__WHAT IS NEEDED__
For the word "computer", give the number of lines in these entries that contain it, with nothing else.

Saved entries
☆ ☆ ☆ ☆ ☆
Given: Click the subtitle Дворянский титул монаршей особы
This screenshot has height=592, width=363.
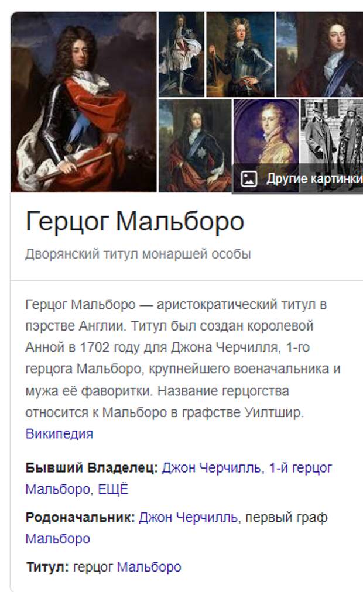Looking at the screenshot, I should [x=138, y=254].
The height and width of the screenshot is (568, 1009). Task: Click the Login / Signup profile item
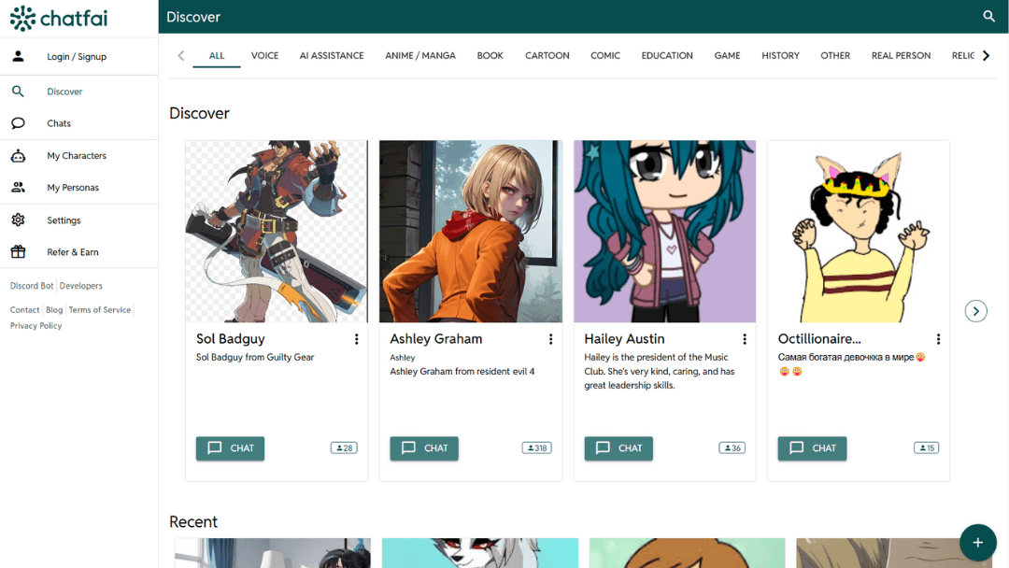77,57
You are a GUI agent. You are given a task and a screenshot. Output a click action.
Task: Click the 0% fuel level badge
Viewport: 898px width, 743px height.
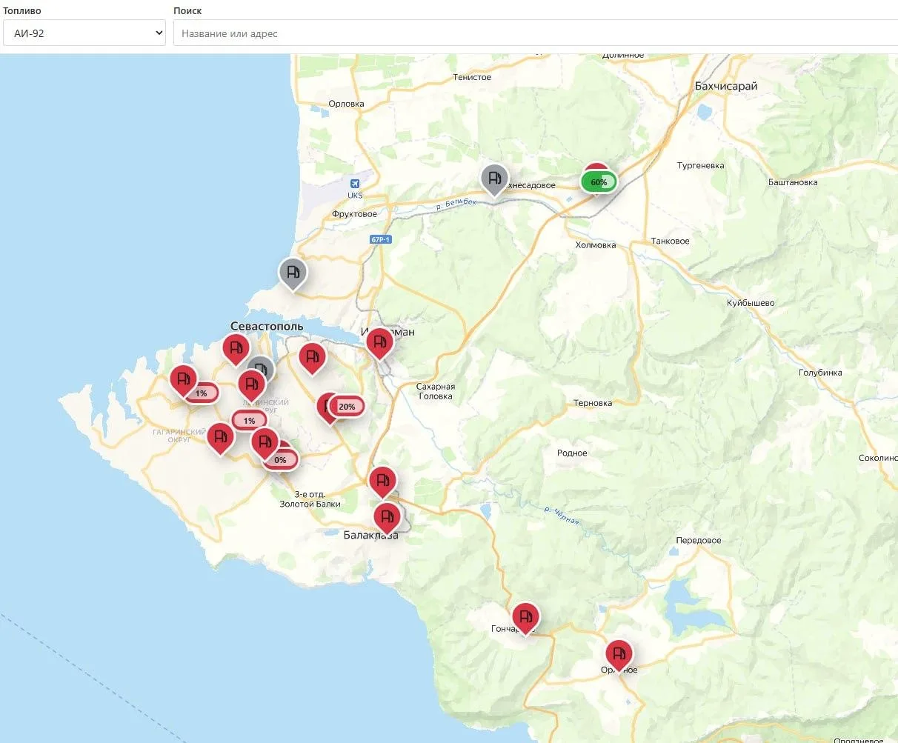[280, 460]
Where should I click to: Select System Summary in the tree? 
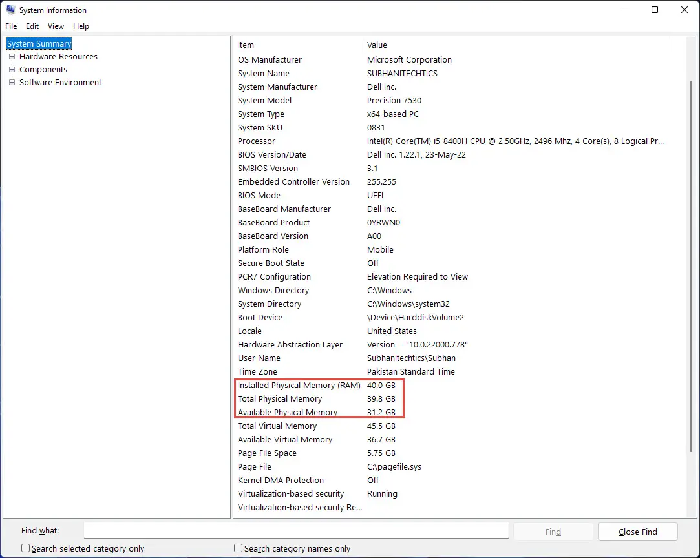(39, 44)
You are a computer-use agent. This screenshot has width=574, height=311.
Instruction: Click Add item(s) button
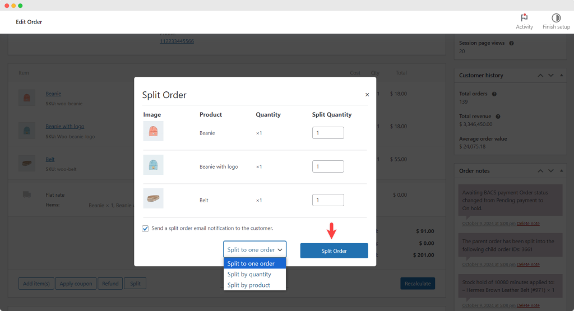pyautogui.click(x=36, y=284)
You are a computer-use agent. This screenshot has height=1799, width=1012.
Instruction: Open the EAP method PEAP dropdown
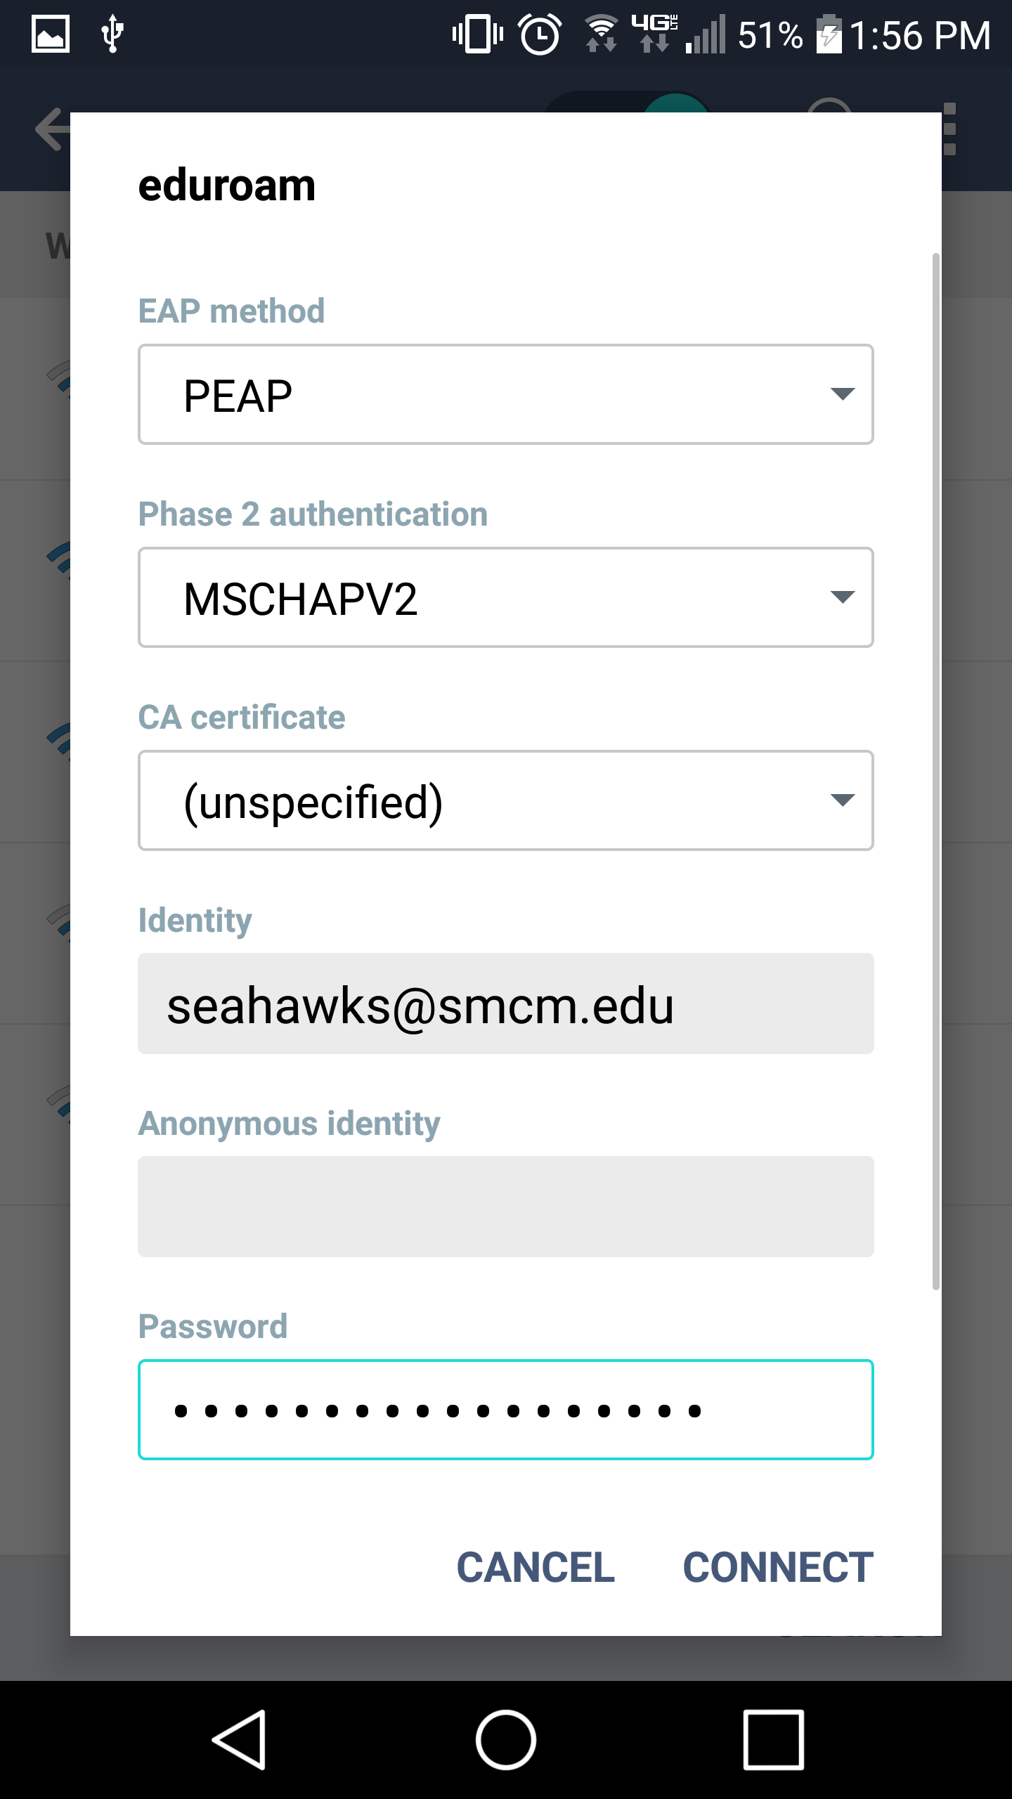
☆ ☆ ☆ ☆ ☆
__EXERCISE RESPONSE__
2